Mieszkańcy pytają, kiedy "wrócą" światła na skrzyżowaniu Cieślaka i Kopernika. Nie działają od tygodni, powodując spore zamieszanie i komplikacje na tym skrzyżowaniu. Starosta wyjaśnia: to nie awaria, tylko procedury z energetyką po przejęciu drogi od GDDKiA.
Na tym odcinku jest naprawdę ciężko. Najgorzej rano i po 15.00, gdy ruch jest najgęstszy. Dochodzi do tego remont przy Wyszyńskiego, który przeniósł część dużego ruchu właśnie tutaj. Mieszkańcy mają dość, kierowcy też.
Starosta Krzysztof Lis wyjaśnił w TV Zachód, dlaczego światła “stoją”. To nie awaria.

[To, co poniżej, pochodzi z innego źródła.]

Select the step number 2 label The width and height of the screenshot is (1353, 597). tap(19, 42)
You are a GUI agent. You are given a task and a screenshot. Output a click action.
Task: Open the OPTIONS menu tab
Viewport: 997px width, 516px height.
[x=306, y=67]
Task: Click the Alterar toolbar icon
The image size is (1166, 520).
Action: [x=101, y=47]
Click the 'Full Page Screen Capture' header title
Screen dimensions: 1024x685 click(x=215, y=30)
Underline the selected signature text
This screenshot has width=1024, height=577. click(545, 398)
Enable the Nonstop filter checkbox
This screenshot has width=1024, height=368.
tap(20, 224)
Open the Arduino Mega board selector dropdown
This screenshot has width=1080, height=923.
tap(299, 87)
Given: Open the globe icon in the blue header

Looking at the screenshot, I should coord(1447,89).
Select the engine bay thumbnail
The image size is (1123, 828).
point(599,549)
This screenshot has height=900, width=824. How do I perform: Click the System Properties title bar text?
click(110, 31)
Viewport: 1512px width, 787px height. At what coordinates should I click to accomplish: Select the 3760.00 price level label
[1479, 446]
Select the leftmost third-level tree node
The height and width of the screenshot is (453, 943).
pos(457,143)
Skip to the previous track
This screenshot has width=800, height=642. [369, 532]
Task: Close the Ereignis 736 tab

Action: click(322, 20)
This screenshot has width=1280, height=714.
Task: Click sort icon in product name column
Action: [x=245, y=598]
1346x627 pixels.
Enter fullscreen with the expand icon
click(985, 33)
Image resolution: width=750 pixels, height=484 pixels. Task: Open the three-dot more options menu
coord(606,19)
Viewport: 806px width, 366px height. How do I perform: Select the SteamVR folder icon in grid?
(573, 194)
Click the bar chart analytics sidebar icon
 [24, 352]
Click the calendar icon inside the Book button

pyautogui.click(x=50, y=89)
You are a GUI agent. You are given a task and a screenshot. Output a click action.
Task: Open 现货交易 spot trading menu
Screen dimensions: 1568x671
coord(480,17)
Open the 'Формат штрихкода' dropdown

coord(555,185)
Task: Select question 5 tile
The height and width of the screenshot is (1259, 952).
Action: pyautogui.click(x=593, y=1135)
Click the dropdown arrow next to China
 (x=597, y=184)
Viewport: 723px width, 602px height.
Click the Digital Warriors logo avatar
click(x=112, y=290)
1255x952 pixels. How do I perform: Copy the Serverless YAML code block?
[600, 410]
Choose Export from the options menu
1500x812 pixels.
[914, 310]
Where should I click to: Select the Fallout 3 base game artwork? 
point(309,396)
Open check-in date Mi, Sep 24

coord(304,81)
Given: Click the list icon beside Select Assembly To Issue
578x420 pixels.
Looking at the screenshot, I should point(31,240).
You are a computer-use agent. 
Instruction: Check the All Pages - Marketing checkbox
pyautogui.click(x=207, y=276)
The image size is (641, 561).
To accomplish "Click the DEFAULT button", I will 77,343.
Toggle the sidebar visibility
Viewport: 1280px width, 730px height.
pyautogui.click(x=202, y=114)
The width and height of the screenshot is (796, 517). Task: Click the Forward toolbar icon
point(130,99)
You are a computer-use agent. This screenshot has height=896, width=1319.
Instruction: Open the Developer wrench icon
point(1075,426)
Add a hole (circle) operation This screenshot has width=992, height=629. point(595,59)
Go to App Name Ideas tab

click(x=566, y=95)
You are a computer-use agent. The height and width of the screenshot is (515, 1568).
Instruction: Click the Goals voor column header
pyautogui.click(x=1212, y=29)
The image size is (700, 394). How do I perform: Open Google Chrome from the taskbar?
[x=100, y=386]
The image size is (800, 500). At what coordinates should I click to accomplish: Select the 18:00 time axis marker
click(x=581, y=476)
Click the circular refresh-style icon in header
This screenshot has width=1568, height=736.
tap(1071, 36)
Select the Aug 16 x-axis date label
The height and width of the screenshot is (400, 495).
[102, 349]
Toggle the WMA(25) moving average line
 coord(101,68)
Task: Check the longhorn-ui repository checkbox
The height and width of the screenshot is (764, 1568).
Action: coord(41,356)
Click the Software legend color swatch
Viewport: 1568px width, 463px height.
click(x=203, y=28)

"Przejęliśmy Cieślaka i Słowiańską od Generalnej Dyrekcji Dróg Krajowych i Autostrad, kiedy zrobiono łącznik między jedenastką i dwudziestką"
– mówi. Więc formalnie zmienia się także płatnik za energię.
Starosta liczył, że wystarczy aneks do umowy z zakładem energetycznym. Nie wyszło.
"Sądziłem, że najłatwiej będzie podpisać aneks. Niestety, tamta umowa musiała być wypowiedziana, nowa musi być zawarta. A te młyny spółek energetycznych mielą bardzo powoli" – przyznaje Krzysztof Lis.
"Mam nadzieję, że jeszcze w listopadzie powinno już to zagrać"
- dodaje.
Przy okazji Krzysztof Lis wrócił do tematu zamieszania z drogami w mieście.
"Ludzie nie wiedzą, czy to jest droga gminna, powiatowa, wojewódzka, krajowa. Jak coś jest fajnie, to mówią: patrzcie, burmistrz zrobił. Mimo że to krajówka. Jak jest coś kijowo – burmistrz schrzanił. Mimo że to powiatowa"
– tłumaczy.
Od stycznia miasto bierze Kościuszki i Trzesiecką. W zamian powiat dostaje drogi na Świątkach i 400 tysięcy złotych na asfalt.
"Uchwała Rady Miasta o tym mówi, uchwała Rady Powiatu o tym mówi. Od 1 stycznia właścicielem będzie miasto" – potwierdza Krzysztof Lis.
Koniec z sytuacją, gdy pług odśnieża jedną ulicę, a drugiej nie rusza, bo ma kontrakt z innym podmiotem. "Chciałbym, żeby tak można było się dogadywać o większość jeszcze pozostałych ulic powiatowych w mieście"
– dodaje starosta.
Jeśli jeszcze tego nie zrobiłeś koniecznie zainstaluj naszą aplikację, która dostępna jest na telefony z systemem Android i iOS.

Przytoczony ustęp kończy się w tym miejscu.